## WHAT YOU HAVE TO DO:
Convert the records below into a Markdown table with the columns "Row" and "Record Line". Number each nonblank line in order, and leave out the blank lines.

————————

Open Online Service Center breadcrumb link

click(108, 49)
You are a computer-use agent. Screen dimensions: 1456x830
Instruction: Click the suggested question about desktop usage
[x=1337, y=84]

————————

## ANSWER TO THE EXERCISE:
| Row | Record Line |
|---|---|
| 1 | Open Online Service Center breadcrumb link |
| 2 | click(108, 49) |
| 3 | You are a computer-use agent. Screen dimensions: 1456x830 |
| 4 | Instruction: Click the suggested question about desktop usage |
| 5 | [x=1337, y=84] |